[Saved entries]
########

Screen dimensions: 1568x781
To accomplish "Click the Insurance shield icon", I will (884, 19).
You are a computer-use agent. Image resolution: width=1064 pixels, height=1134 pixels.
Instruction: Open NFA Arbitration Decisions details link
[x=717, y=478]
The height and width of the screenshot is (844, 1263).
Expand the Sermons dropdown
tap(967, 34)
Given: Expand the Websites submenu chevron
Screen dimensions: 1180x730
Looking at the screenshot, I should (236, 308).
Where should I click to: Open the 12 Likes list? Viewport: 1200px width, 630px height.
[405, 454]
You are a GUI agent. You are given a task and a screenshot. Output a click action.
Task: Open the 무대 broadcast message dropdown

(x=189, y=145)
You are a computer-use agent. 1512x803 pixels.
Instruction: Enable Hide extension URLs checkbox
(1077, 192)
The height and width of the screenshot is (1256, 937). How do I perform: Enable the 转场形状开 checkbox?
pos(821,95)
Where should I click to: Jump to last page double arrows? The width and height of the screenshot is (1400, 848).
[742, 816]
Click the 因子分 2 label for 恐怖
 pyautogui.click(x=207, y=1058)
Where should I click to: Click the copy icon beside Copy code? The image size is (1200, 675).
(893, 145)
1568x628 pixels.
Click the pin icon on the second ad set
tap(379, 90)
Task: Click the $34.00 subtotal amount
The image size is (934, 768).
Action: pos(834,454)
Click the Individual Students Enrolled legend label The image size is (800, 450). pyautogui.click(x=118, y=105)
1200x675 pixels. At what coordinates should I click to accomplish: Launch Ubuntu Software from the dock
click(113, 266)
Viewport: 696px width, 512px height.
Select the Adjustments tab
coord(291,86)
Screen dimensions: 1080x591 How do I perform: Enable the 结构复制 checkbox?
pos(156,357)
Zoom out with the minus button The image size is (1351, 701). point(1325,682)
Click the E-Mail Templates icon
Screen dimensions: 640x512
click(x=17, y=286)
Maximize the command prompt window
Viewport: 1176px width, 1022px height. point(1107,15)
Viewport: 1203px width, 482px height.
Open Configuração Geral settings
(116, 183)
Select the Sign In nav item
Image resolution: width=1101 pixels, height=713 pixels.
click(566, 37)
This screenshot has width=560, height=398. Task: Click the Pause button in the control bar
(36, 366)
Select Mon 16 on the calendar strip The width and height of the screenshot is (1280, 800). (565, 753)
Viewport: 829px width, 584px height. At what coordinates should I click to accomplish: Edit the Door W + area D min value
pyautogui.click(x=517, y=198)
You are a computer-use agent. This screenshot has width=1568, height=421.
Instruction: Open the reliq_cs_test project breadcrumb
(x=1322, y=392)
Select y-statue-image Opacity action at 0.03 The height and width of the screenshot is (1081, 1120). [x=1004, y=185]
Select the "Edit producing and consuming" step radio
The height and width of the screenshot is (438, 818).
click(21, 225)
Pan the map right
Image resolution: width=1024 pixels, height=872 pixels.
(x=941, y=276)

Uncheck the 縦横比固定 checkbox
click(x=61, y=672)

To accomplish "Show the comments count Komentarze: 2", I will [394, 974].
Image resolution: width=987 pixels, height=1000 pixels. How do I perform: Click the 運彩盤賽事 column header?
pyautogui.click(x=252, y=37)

########

*Requirement*
Retype each of the records, word for word, with nothing added or dropped.

*Finished exercise*
Screen dimensions: 1568x781
To accomplish "Click the Insurance shield icon", I will (884, 19).
You are a computer-use agent. Image resolution: width=1064 pixels, height=1134 pixels.
Instruction: Open NFA Arbitration Decisions details link
[x=717, y=478]
The height and width of the screenshot is (844, 1263).
Expand the Sermons dropdown
tap(967, 34)
Given: Expand the Websites submenu chevron
Screen dimensions: 1180x730
Looking at the screenshot, I should (236, 308).
Where should I click to: Open the 12 Likes list? Viewport: 1200px width, 630px height.
[405, 454]
You are a GUI agent. You are given a task and a screenshot. Output a click action.
Task: Open the 무대 broadcast message dropdown

(x=189, y=145)
You are a computer-use agent. 1512x803 pixels.
Instruction: Enable Hide extension URLs checkbox
(1077, 192)
The height and width of the screenshot is (1256, 937). How do I perform: Enable the 转场形状开 checkbox?
pos(821,95)
Where should I click to: Jump to last page double arrows? The width and height of the screenshot is (1400, 848).
[742, 816]
Click the 因子分 2 label for 恐怖
 pyautogui.click(x=207, y=1058)
Where should I click to: Click the copy icon beside Copy code? The image size is (1200, 675).
(893, 145)
1568x628 pixels.
Click the pin icon on the second ad set
tap(379, 90)
Task: Click the $34.00 subtotal amount
The image size is (934, 768).
Action: pos(834,454)
Click the Individual Students Enrolled legend label The image size is (800, 450). pyautogui.click(x=118, y=105)
1200x675 pixels. At what coordinates should I click to accomplish: Launch Ubuntu Software from the dock
click(113, 266)
Viewport: 696px width, 512px height.
Select the Adjustments tab
coord(291,86)
Screen dimensions: 1080x591 How do I perform: Enable the 结构复制 checkbox?
pos(156,357)
Zoom out with the minus button The image size is (1351, 701). point(1325,682)
Click the E-Mail Templates icon
Screen dimensions: 640x512
click(x=17, y=286)
Maximize the command prompt window
Viewport: 1176px width, 1022px height. point(1107,15)
Viewport: 1203px width, 482px height.
Open Configuração Geral settings
(116, 183)
Select the Sign In nav item
Image resolution: width=1101 pixels, height=713 pixels.
click(566, 37)
This screenshot has width=560, height=398. Task: Click the Pause button in the control bar
(36, 366)
Select Mon 16 on the calendar strip The width and height of the screenshot is (1280, 800). (565, 753)
Viewport: 829px width, 584px height. At what coordinates should I click to accomplish: Edit the Door W + area D min value
pyautogui.click(x=517, y=198)
You are a computer-use agent. This screenshot has width=1568, height=421.
Instruction: Open the reliq_cs_test project breadcrumb
(x=1322, y=392)
Select y-statue-image Opacity action at 0.03 The height and width of the screenshot is (1081, 1120). [x=1004, y=185]
Select the "Edit producing and consuming" step radio
The height and width of the screenshot is (438, 818).
click(21, 225)
Pan the map right
Image resolution: width=1024 pixels, height=872 pixels.
(x=941, y=276)

Uncheck the 縦横比固定 checkbox
click(x=61, y=672)

To accomplish "Show the comments count Komentarze: 2", I will [394, 974].
Image resolution: width=987 pixels, height=1000 pixels. How do I perform: Click the 運彩盤賽事 column header?
pyautogui.click(x=252, y=37)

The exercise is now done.